Away stalked the young Northumbrian, like a prince of the blood.
“A chip of the old block,” muttered Mr Berry, as he resumed his desk work. “Poor lad, he’ll have to come down a peg though.”
The cabby sprang towards the young nob.
“Where next, sir?”
“Grindlay’s.”
Archie was not more successful here, nor anywhere else.
But at the end of a week, during which time he had tried as hard as any young man had ever tried before in Sydney or any other city to find some genteel employment, he made a wise resolve; viz, to go into lodgings.
He found that living in a hotel, though very cheerful, made a terrible hole in his purse; so he brought himself “down a peg” by the simple process of “going up” nearer the sky.

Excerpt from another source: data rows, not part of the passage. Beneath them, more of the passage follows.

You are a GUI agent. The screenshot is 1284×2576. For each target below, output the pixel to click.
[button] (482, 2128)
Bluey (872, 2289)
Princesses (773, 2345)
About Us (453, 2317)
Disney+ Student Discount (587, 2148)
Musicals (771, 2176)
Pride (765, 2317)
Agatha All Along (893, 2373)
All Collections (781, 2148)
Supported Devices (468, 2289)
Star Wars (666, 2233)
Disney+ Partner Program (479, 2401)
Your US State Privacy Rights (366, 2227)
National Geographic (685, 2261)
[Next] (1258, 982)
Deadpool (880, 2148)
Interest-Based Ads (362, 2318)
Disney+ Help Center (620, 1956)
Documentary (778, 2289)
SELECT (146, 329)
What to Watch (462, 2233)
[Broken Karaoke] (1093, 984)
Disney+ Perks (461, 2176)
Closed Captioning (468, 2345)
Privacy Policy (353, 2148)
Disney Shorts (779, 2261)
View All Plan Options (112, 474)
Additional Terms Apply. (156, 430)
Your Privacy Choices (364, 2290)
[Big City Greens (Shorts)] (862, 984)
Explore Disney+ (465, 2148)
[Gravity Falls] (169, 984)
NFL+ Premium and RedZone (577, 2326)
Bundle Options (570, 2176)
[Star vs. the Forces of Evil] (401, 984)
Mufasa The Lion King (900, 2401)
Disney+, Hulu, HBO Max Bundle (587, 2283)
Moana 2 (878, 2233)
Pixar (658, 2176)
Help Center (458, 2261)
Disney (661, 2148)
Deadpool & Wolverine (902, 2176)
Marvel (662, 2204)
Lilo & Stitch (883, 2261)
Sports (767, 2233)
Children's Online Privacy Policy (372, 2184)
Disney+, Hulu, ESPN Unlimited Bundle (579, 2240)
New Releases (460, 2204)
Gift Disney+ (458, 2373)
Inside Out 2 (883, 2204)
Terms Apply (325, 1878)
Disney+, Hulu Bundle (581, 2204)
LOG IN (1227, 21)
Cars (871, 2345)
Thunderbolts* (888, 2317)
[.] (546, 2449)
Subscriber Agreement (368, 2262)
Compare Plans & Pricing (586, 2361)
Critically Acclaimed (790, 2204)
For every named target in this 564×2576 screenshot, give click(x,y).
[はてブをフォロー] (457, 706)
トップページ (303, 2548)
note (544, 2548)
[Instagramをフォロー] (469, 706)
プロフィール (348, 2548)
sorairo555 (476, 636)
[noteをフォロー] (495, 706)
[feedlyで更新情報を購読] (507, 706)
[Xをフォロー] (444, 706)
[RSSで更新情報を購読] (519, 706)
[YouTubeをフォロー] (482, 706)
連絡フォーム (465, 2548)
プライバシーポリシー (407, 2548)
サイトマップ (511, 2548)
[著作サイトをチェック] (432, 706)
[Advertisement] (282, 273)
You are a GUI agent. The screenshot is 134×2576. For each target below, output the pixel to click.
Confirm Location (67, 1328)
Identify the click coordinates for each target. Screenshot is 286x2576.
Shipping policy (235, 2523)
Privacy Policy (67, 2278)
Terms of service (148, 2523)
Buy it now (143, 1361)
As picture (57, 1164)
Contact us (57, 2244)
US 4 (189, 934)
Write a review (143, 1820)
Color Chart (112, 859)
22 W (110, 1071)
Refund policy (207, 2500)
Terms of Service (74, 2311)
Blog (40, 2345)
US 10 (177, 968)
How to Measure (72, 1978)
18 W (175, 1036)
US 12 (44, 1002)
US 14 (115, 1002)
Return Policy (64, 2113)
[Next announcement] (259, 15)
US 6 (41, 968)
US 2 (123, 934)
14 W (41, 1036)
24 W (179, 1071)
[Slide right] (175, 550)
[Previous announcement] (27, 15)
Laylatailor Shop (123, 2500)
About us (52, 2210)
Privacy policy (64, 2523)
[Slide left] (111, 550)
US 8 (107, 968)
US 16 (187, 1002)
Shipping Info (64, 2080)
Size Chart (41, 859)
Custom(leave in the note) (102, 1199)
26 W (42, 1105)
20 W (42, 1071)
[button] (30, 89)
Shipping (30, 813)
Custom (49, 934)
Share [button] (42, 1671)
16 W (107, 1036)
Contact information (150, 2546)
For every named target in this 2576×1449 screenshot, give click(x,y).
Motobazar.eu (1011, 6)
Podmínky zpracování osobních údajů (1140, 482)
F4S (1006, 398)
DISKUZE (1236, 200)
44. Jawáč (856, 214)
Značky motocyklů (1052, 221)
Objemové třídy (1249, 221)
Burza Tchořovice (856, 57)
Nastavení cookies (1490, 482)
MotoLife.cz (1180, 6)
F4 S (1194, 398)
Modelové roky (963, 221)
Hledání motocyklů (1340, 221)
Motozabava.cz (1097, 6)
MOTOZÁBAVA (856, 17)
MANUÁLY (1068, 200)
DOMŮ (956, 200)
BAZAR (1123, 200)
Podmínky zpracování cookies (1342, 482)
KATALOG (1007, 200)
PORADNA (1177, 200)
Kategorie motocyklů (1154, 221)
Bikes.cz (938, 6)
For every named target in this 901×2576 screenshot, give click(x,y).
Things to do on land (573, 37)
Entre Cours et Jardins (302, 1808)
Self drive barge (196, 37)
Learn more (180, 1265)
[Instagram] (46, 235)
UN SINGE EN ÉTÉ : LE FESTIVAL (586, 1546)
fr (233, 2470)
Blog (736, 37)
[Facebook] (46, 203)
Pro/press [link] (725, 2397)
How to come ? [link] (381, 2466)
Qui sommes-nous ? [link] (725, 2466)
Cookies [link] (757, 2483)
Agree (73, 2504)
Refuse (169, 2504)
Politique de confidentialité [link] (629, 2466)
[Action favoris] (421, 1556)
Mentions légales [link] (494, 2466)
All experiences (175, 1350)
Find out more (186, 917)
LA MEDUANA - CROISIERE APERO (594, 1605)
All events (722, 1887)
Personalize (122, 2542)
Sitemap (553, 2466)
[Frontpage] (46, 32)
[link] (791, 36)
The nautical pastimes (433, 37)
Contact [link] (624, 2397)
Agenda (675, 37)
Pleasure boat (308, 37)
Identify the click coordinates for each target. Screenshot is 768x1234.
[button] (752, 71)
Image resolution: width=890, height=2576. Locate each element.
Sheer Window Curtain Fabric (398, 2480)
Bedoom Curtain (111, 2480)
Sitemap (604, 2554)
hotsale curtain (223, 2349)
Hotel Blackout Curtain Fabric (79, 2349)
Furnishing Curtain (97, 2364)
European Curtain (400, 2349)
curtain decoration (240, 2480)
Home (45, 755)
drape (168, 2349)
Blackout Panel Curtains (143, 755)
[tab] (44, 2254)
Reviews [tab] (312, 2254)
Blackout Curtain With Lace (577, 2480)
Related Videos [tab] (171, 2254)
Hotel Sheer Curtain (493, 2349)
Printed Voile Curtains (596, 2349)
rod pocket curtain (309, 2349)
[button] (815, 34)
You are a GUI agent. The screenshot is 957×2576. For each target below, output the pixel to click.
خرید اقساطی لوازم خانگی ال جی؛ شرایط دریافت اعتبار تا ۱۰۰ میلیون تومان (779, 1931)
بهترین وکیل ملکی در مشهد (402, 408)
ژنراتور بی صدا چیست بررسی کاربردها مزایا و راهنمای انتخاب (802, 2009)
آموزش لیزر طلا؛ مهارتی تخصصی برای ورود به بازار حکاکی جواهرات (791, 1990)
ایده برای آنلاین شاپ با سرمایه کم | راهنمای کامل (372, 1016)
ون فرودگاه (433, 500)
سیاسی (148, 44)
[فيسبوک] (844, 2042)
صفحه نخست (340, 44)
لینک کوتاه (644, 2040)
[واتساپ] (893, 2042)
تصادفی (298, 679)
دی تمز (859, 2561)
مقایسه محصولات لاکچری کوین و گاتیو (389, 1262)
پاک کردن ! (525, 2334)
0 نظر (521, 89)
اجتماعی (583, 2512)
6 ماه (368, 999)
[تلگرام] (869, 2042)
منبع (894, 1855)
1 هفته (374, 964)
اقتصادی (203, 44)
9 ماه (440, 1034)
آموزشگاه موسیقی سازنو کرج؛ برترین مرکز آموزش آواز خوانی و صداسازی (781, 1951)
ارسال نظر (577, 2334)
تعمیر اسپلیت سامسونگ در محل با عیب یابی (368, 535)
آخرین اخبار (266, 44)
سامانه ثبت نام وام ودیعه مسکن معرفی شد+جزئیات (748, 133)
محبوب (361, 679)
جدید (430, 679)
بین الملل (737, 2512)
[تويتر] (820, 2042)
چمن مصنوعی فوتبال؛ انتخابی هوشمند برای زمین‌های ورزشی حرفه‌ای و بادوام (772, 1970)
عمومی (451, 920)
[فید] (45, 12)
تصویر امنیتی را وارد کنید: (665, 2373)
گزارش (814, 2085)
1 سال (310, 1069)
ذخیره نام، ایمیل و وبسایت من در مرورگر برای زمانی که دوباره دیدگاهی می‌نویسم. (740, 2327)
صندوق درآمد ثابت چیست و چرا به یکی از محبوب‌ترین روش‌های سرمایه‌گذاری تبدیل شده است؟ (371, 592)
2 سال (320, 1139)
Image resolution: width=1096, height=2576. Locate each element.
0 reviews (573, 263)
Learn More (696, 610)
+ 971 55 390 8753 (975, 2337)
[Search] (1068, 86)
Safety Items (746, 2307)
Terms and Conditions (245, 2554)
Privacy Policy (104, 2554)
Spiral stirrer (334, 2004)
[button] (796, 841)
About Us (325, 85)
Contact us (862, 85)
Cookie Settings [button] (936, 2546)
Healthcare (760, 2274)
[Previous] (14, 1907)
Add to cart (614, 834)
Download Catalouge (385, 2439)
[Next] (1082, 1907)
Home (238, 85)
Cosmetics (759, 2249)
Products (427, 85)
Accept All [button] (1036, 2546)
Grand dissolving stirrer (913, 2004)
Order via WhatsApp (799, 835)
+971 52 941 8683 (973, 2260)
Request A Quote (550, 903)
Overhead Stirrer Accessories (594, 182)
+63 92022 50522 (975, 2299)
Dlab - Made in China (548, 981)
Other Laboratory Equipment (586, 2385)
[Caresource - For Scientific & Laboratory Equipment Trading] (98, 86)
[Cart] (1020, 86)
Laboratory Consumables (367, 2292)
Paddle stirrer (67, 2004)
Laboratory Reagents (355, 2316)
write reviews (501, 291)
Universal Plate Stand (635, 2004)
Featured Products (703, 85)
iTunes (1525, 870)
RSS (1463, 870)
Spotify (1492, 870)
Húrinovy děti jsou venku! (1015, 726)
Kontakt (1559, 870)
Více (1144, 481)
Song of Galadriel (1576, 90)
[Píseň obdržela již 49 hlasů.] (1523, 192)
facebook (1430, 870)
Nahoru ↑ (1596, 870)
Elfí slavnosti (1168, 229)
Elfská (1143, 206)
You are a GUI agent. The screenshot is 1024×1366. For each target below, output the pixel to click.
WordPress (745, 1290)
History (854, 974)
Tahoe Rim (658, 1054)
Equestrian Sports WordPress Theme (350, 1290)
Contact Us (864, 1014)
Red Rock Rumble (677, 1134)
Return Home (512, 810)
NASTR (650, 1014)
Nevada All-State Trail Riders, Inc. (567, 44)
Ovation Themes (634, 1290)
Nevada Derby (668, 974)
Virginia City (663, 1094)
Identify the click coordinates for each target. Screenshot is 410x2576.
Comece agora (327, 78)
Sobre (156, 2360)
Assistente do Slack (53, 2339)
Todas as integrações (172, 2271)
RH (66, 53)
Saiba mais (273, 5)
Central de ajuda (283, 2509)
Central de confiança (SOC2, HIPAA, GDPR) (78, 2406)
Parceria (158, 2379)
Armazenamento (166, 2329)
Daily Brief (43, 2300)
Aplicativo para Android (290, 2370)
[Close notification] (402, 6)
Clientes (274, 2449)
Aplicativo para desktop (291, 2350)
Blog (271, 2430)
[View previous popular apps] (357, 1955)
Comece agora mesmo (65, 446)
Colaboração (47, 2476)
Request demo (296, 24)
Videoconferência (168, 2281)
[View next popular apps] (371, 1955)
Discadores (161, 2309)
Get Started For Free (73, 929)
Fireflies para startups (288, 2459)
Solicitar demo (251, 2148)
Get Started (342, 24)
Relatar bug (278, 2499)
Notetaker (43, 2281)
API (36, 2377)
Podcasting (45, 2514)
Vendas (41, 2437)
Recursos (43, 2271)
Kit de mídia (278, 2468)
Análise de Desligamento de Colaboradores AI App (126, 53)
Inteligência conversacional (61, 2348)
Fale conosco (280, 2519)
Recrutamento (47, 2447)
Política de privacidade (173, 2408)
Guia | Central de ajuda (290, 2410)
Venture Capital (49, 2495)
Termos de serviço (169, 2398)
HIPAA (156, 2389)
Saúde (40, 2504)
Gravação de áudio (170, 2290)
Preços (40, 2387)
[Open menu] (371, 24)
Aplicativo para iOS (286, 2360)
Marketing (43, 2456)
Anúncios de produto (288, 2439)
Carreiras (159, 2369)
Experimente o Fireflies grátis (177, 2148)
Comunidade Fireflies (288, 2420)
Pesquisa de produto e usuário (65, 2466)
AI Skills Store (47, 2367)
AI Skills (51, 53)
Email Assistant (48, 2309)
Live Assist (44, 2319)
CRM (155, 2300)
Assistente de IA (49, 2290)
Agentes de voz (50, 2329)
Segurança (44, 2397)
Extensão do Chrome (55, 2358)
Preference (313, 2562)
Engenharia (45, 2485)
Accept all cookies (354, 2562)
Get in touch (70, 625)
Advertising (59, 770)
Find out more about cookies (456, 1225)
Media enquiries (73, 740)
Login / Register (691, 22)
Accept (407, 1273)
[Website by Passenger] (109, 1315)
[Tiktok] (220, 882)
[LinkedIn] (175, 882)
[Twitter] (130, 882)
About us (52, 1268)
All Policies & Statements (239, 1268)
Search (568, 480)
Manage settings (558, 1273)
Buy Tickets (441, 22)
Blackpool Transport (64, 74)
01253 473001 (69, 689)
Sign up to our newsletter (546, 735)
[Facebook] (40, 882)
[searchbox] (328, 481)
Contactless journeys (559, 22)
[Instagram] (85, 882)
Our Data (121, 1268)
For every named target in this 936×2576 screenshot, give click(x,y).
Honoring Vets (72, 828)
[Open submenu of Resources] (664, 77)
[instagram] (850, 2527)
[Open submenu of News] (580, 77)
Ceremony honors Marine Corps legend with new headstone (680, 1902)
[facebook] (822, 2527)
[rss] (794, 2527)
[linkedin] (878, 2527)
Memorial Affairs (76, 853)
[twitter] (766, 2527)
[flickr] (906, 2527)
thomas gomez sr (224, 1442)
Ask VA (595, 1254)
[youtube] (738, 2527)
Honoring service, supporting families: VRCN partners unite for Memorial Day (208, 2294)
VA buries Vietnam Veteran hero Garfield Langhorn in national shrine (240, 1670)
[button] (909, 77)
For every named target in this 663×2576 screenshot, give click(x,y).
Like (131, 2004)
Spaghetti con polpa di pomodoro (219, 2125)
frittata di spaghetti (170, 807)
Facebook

Here is the explanation of this paradox. It was Archie’s custom to spend his forenoons looking for something to do, and his evenings walking in the suburbs.
Poor, lonely lad, that never a soul in the city cared for, any more than if he had been a stray cat, he found it wearisome, heart-breaking work wandering about the narrow, twisting streets and getting civilly snubbed. He felt more of a gentleman when dining. Afterwards his tiredness quite left him, and hope swelled his heart once more. So out he would go and away—somewhere, anywhere; it did not matter so long as he could see woods, and water, and houses. Oh, such lovely suburban villas, with cool verandahs, round which flowering creepers twined, and lawns shaded by dark green waving banana trees, beneath which he could ofttimes hear the voices of merry children, or the tinkle of the light guitar. He would give reins to his fancy then, and imagine things—such sweet things!